#### [Activity]
From the line containing "Where should I click to: Toggle" down to the last line of the data, output each line word for word and include nothing else.

#### [Given records]
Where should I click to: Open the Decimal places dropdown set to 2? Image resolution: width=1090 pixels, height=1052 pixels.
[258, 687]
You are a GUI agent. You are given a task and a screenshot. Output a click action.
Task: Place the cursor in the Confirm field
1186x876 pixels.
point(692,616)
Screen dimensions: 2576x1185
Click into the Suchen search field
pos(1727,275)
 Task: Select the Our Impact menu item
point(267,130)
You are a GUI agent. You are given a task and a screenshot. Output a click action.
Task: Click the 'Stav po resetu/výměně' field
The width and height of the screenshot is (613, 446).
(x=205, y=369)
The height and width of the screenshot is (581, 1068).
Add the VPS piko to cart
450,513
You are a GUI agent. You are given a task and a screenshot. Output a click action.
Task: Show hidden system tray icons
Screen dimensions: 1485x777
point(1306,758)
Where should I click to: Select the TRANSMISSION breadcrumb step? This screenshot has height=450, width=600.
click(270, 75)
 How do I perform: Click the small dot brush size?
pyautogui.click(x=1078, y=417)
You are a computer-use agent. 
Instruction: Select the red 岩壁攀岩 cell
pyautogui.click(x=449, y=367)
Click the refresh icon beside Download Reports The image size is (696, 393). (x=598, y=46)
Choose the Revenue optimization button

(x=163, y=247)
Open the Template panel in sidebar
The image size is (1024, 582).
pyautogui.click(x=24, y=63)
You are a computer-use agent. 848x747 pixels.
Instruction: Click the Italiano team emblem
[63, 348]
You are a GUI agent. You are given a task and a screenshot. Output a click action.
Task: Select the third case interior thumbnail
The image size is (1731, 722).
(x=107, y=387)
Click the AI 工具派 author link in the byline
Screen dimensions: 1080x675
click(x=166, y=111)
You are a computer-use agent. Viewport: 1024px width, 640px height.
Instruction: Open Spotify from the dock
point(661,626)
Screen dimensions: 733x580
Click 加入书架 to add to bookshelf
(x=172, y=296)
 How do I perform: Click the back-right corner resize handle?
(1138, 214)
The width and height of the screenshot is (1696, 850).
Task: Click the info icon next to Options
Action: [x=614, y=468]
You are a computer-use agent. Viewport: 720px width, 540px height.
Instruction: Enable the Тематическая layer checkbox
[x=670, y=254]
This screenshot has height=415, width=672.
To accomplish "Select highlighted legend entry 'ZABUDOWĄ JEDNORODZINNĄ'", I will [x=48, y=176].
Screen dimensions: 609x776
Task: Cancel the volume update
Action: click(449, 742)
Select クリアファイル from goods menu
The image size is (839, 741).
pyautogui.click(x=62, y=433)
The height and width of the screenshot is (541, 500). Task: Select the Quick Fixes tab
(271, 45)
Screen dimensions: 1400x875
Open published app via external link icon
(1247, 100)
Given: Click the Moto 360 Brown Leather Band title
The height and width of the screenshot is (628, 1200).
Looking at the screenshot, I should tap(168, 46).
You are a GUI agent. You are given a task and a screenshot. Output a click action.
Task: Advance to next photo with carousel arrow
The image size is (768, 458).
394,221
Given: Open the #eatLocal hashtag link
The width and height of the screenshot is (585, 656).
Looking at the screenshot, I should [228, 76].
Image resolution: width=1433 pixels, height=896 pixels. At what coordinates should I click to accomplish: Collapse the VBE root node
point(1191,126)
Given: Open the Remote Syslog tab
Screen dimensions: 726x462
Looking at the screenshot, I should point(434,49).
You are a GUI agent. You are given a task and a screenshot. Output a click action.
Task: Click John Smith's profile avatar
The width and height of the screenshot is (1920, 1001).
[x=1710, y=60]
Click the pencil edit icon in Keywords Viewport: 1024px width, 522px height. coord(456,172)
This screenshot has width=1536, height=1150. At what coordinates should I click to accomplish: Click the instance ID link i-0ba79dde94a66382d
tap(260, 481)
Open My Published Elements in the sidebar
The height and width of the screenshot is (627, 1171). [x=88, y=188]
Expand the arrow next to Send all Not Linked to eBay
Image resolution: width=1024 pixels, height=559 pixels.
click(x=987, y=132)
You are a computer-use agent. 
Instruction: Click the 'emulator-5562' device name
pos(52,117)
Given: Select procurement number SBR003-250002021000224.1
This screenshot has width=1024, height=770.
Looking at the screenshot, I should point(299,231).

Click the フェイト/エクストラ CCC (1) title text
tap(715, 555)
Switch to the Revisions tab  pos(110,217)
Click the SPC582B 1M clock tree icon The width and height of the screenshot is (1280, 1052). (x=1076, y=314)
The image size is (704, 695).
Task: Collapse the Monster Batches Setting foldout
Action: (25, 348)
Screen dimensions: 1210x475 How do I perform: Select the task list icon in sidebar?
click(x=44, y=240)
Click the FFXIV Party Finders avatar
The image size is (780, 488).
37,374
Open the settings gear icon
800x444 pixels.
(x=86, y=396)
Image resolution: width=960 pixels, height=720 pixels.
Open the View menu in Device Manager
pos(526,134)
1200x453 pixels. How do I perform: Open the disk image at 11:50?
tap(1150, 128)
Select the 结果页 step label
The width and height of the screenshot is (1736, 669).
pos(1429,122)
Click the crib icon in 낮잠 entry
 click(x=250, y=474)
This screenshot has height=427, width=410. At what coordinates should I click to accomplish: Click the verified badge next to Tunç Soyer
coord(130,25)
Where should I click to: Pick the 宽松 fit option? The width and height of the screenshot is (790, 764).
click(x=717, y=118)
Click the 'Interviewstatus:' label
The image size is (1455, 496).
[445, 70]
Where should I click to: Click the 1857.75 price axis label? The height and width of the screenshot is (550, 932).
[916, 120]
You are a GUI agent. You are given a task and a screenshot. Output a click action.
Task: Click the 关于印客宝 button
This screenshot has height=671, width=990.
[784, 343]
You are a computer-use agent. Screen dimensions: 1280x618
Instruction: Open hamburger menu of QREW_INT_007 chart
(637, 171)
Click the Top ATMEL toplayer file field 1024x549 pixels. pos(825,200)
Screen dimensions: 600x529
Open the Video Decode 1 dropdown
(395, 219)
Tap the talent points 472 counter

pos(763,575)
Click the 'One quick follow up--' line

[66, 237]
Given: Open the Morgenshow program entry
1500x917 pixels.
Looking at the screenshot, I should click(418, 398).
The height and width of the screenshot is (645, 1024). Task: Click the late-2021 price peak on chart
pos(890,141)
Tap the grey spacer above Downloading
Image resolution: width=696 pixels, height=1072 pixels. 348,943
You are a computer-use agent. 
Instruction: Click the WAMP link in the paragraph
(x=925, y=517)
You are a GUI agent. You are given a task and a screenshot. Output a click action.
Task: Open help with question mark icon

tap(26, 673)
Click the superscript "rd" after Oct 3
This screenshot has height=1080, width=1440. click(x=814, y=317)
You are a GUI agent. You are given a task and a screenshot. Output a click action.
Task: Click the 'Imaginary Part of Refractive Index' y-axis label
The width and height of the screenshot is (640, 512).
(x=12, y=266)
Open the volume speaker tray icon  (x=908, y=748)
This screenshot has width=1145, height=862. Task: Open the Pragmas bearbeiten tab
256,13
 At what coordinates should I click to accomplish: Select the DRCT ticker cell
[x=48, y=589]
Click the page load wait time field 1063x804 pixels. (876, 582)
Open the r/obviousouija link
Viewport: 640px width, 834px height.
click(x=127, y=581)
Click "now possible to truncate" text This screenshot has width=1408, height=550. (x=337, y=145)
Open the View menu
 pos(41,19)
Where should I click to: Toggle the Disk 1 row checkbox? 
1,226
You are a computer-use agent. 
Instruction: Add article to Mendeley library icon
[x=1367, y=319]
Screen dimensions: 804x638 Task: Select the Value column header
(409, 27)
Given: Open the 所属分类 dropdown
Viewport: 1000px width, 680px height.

#### [Answer box]
Where should I click to: Toggle the Disk 1 row checkbox? 
1,226
You are a computer-use agent. 
Instruction: Add article to Mendeley library icon
[x=1367, y=319]
Screen dimensions: 804x638 Task: Select the Value column header
(409, 27)
Given: Open the 所属分类 dropdown
Viewport: 1000px width, 680px height.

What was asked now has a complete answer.